“Protect the Boss” (Series Review)

protect the boss english poster image optNote: I wasn’t watching K-dramas in 2011 (that was my anime and manga era), so my window to the “old days” has mostly been the archives at Drama Beans. Alas, that meant it took me a long time to discover “Protect the Boss.”

I think it’s possible DB didn’t pay “Protect the Boss” much attention because it came right on the heels of the massively satisfying thriller “City Hunter.” I wouldn’t be able to follow watching “City Hunter” with a light comedy either. But looking back now, “Protect the Boss” is a long sight better than most of the romantic comedies Drama Beans did recommend from 2011. 

Or, possibly, as much as I love DB, we have differences of taste.
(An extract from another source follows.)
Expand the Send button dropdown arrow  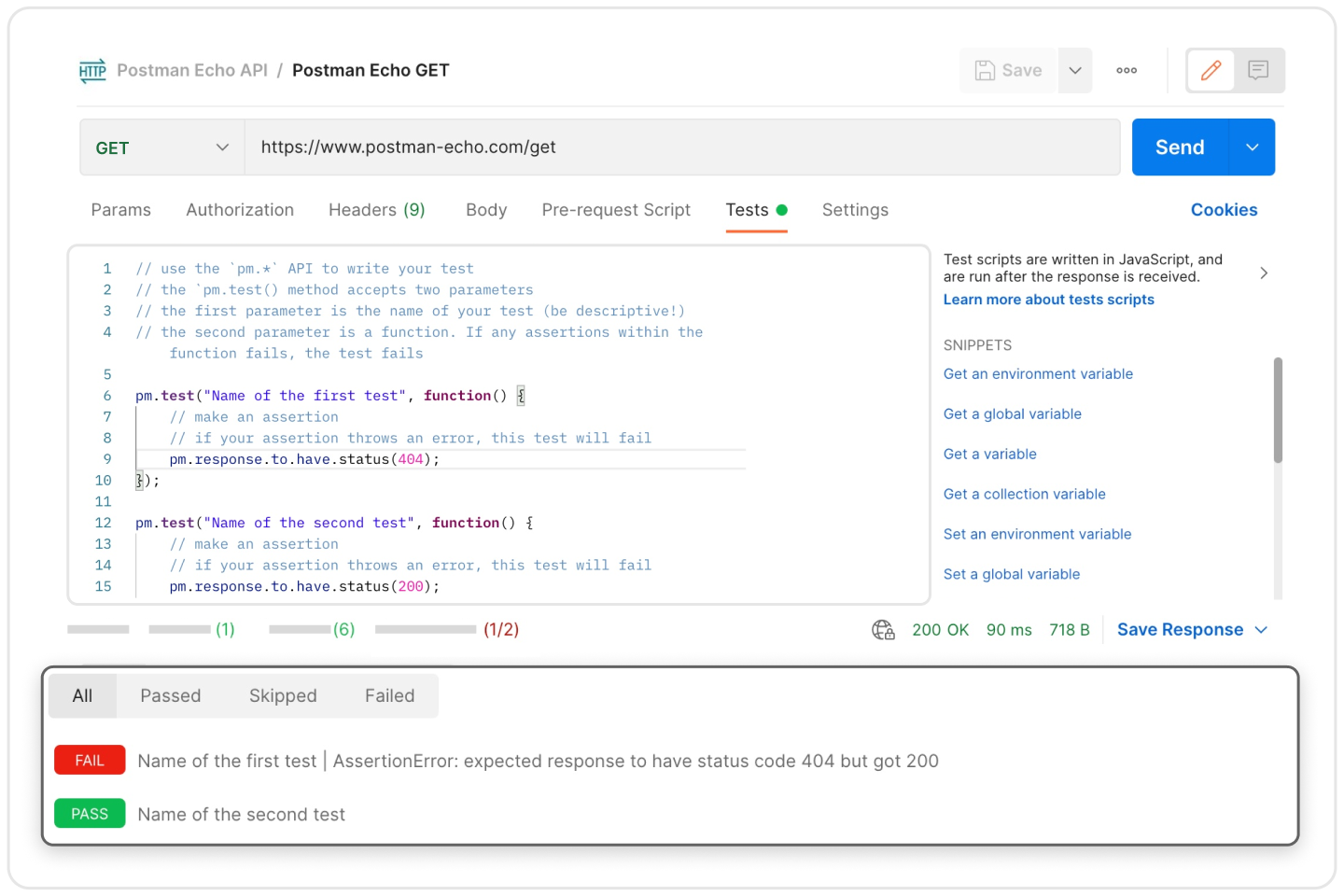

It happens in all good relationships. A little disagreement will make us stronger. So while I look for a new drama to obsess about post-“Kill Me Heal Me,” I’ll share a few reviews of older things that remain interesting when, like me, you’re looking for good stuff in the “back catalog.”


“Protect the Boss” is fantastic comedy with a dash of unconventional romance.

protect the boss confrontation choi kang hee ji sung med optProtect the Boss comes impressively close to capturing the true spirit of a screwball comedy—a balance of high and low humor, sarcasm and sweetness.

This 18-episode romantic comedy about a feisty secretary (Choi Kang-Hee) and her hilariously immature boss (Ji Sung) emphasizes comedy over romance. Viewers looking for melodrama will be disappointed. But it’s original and refreshing.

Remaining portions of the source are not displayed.